The role and social status of women, who by conventional Greek standards seem unusually ‘liberated’ (they could own and dispose of landed property in their own right, for instance), the place of the Helots (see above); and attitudes to outsiders (Sparta appeared extraordinarily xenophobic)—these were just three of the most controverted and controversial areas for continuing debate or propaganda. And it was both a consequence of its iconic status and a further fillip to the myth’s development that under the early Roman imperial domination Sparta turned itself into a kind of ‘theme-park’ of its imaginary ancient self. Plutarch, notably, who was a major contributor to the myth (he wrote a hagiographic ‘biography’ of Lycurgus, for example), visited Sparta in c.100 CE to watch Spartan youths being flogged to within an inch of their life (or beyond) for the entertainment of foreign tourists such as he. Perhaps it was a mercy that in the 260s a marauding band of ‘barbarians’ known as the Heruli devastated physically an already spiritually enervated community.

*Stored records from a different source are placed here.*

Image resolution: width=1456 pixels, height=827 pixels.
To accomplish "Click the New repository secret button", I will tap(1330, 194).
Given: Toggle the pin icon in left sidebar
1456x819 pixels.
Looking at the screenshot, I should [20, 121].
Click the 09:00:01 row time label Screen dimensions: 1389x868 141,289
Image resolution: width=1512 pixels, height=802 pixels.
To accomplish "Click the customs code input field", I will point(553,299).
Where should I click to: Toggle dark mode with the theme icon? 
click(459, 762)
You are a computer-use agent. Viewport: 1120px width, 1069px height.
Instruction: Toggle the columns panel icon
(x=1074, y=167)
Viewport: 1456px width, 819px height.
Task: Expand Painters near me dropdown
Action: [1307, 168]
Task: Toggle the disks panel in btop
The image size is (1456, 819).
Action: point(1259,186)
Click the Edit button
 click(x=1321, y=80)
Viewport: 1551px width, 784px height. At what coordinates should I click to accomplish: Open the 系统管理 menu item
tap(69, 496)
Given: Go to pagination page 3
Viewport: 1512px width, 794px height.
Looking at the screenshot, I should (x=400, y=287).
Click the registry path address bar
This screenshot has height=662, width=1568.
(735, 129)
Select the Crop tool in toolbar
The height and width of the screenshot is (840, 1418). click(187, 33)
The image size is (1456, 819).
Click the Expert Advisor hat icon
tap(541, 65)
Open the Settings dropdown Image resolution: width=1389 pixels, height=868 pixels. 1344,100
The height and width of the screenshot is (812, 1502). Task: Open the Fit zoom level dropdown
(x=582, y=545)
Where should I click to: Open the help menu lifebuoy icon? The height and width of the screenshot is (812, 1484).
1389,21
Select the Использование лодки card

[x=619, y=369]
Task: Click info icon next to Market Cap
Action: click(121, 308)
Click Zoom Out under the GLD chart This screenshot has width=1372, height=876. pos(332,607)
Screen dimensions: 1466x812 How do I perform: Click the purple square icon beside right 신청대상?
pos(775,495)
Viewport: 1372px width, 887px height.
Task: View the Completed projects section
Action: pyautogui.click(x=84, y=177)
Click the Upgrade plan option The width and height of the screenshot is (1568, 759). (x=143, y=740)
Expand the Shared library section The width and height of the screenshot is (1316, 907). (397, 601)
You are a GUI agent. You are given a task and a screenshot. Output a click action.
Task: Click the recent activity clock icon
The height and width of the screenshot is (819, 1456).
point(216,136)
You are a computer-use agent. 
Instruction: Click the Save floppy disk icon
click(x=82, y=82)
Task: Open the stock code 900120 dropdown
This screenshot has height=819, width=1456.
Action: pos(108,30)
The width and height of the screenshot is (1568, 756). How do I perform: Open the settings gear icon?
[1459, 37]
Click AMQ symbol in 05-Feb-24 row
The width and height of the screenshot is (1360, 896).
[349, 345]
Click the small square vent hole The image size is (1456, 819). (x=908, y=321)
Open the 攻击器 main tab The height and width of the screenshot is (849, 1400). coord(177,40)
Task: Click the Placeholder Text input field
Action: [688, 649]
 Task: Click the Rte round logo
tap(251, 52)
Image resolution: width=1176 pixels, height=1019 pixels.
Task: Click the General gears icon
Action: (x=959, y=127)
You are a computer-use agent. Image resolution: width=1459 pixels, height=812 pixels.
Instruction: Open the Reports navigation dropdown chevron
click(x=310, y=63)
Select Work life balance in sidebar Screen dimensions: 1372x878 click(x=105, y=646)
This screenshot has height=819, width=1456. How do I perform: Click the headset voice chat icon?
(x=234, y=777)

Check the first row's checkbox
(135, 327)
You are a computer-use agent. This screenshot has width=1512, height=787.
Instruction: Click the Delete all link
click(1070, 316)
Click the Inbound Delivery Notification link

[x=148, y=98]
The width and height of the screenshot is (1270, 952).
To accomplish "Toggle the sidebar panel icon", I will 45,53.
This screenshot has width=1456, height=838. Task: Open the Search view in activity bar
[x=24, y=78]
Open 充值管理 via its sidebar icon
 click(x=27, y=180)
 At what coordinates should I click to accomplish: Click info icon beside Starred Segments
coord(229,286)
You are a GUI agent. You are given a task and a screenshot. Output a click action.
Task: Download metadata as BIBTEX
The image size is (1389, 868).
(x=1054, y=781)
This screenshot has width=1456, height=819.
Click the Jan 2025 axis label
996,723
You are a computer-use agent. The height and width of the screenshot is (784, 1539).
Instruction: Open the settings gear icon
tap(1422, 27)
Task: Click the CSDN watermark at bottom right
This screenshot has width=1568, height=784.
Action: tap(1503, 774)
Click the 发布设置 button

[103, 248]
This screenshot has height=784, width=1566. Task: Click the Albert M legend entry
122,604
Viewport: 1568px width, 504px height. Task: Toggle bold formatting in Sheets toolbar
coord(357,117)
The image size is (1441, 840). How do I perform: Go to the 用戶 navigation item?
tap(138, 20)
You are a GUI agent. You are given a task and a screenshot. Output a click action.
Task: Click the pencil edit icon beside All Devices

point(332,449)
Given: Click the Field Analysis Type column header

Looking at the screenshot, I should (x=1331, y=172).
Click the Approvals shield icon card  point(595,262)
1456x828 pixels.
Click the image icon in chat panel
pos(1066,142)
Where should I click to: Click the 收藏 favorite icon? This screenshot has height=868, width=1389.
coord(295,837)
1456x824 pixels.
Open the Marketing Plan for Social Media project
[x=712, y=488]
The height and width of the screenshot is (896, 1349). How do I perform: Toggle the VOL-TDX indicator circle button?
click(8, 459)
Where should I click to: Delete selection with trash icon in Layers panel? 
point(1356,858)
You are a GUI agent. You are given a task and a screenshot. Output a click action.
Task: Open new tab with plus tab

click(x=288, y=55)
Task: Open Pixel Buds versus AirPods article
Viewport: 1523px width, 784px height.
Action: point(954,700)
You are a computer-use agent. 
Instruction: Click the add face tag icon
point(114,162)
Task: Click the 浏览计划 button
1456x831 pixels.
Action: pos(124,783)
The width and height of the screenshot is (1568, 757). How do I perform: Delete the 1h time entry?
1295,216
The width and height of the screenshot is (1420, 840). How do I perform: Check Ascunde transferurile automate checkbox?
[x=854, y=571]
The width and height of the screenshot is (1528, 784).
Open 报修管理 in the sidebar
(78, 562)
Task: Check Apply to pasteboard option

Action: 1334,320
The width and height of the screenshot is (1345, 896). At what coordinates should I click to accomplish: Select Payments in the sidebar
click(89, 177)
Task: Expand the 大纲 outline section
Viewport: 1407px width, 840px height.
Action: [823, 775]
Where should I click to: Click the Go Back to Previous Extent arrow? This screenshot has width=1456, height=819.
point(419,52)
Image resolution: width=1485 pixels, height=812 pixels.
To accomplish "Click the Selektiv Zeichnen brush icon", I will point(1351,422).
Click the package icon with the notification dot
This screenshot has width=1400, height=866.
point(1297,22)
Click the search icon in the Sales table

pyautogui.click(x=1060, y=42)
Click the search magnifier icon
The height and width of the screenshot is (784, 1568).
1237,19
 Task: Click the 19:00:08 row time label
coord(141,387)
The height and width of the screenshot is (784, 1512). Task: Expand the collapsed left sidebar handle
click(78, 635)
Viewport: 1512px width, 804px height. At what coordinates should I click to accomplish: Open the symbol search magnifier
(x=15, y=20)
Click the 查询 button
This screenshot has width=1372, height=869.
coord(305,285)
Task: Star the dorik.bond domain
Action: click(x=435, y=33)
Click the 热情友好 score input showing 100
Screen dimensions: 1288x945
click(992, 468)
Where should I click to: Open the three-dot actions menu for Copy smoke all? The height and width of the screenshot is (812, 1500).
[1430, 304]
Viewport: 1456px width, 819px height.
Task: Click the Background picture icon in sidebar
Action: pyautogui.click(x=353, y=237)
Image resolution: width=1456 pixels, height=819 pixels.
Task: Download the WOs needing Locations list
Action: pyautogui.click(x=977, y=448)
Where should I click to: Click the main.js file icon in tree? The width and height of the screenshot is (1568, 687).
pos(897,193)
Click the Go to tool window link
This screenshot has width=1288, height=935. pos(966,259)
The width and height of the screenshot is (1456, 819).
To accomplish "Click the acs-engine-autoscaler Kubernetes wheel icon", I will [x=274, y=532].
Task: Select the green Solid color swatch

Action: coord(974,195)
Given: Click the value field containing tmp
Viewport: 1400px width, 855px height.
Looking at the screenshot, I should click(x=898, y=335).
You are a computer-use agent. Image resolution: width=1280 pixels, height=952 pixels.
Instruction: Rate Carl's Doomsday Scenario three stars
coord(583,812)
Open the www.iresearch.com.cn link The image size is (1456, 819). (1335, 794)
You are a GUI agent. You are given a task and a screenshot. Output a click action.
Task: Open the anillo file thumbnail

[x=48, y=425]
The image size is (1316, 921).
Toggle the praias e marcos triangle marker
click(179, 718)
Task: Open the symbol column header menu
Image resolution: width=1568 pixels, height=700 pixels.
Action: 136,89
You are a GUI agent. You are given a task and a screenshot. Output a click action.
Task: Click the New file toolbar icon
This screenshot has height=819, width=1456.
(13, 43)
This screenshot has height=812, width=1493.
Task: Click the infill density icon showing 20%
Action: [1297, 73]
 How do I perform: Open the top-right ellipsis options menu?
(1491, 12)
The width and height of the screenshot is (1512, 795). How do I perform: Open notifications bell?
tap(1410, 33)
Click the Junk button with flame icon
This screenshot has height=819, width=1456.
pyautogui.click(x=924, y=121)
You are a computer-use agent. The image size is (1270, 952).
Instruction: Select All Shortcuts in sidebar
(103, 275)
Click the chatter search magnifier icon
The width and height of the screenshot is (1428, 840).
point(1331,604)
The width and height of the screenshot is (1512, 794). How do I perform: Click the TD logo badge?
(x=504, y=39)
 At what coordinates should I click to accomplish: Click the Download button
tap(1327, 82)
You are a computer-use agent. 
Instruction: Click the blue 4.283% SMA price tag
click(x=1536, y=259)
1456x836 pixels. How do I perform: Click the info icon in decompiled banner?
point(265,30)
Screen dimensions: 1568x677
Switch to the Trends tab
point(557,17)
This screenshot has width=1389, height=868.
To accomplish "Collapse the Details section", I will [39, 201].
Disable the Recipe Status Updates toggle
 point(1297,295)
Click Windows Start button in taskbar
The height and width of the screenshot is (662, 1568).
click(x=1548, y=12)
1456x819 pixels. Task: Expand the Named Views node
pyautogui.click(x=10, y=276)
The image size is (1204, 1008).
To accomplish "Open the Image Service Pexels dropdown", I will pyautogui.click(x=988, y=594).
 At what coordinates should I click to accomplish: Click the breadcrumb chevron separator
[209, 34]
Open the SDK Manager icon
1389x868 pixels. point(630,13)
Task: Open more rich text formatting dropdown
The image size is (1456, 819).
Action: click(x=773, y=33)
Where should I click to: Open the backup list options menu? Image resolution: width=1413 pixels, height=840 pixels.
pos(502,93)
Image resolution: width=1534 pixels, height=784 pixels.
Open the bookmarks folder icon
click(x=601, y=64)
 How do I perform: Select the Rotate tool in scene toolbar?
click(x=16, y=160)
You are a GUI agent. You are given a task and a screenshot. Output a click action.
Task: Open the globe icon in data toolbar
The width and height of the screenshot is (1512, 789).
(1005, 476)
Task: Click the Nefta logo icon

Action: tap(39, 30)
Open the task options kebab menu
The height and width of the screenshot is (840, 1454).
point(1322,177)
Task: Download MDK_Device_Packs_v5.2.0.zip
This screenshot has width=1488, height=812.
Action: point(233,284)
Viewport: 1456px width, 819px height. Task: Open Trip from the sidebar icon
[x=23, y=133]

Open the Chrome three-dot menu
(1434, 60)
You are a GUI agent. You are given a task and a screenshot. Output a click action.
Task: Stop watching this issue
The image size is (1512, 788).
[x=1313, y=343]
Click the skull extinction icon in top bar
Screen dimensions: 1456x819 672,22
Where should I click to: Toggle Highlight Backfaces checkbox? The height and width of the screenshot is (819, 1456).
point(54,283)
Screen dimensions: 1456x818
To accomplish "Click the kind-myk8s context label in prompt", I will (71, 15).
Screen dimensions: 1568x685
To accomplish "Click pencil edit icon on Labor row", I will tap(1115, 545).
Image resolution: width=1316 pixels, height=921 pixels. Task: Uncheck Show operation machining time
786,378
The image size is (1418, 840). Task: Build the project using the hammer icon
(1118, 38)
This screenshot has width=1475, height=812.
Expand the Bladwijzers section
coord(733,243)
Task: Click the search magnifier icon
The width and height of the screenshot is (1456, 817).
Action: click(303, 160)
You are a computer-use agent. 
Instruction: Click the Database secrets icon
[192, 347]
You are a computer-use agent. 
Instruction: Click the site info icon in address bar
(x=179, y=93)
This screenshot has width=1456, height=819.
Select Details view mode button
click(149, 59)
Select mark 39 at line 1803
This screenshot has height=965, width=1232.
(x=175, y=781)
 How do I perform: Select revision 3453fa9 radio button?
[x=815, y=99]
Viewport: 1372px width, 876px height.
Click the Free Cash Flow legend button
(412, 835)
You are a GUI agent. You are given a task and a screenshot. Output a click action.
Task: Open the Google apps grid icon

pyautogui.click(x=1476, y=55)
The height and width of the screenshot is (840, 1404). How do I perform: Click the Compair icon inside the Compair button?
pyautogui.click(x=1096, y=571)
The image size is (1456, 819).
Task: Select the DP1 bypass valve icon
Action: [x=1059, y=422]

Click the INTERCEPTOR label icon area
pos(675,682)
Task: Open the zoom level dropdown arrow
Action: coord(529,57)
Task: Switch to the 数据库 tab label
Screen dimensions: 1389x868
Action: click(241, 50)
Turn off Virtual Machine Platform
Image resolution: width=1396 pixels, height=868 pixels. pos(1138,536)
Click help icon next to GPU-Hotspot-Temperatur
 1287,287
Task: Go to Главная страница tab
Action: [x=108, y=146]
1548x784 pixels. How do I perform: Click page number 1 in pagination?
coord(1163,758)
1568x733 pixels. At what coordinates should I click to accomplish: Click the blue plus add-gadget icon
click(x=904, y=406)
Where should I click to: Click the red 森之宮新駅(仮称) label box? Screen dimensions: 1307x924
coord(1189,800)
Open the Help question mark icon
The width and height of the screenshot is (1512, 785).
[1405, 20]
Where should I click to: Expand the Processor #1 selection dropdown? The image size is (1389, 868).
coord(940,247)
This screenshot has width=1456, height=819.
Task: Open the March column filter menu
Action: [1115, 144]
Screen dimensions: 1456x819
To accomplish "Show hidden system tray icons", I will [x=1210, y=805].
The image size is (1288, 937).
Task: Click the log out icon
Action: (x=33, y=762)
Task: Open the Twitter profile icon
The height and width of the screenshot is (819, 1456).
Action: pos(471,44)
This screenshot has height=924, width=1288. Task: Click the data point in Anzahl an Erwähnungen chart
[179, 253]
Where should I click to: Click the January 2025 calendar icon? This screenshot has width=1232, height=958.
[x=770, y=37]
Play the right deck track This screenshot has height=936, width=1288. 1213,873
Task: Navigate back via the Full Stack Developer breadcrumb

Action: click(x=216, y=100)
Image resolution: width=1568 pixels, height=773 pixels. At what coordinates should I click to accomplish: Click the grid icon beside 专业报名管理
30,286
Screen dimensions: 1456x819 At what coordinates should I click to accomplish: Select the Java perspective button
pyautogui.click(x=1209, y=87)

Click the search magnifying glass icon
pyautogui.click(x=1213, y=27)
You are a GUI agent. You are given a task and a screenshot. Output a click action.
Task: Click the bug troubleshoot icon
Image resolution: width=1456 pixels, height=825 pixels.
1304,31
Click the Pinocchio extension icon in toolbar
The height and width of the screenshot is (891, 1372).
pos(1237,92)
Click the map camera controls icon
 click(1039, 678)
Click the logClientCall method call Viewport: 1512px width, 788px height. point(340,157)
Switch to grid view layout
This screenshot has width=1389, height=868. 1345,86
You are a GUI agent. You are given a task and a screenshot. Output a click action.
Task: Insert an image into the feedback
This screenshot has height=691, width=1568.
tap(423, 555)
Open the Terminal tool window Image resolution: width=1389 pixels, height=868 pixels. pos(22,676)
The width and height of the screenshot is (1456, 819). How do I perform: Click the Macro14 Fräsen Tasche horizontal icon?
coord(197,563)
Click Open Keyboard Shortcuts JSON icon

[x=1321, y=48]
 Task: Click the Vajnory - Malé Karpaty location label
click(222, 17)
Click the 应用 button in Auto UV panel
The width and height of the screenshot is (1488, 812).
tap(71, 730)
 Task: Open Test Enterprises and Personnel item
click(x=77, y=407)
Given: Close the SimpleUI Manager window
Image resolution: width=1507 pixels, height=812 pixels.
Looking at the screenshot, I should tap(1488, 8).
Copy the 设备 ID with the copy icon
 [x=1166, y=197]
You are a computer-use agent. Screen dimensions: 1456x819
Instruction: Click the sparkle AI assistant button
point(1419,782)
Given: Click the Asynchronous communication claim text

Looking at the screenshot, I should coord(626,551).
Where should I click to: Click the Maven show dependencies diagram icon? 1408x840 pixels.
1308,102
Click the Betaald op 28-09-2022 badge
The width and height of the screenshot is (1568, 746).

Despite these ancient vicissitudes ancient Sparta has usefully bequeathed to us English-speakers three loan-words: ‘helot’, used generically to mean any member of a subaltern or oppressed group or people; ‘laconic’ (above); and, most obviously, ‘spartan’—austere, spare, self-denying. Yet anyone visiting Sparta in the seventh century BCE and seeing the usual array of Greek artefacts being produced, consumed locally, and exported—especially nicely decorated fired-clay drinking-goblets (Plate 9) and finely crafted bronze vessels (such as the Vix Krater, Chapter 6) and figurines—would have been astounded at the socioeconomic transformation required to make Sparta as it were ‘spartan’, as it had certainly become by the fourth century BCE at the latest.

The likeliest explanation, in one word, is the Helots. The price for the Spartans of survival on the basis of exploiting Helot labour power was to have to turn their city into a kind of military barracks—though there was a compensation too, a huge one. From the mid-seventh century to the early fourth Sparta was easily the most powerful single Greek city in infantry warfare in the entire Hellenic world. And, in 480–479 at least, Sparta played a role in determining the future course of all Greek—and Western—history that was by no means entirely selfish or despicable. Though itself an ‘archaic’ city in many ways, it thereby enabled the flowering of Greek Classicism.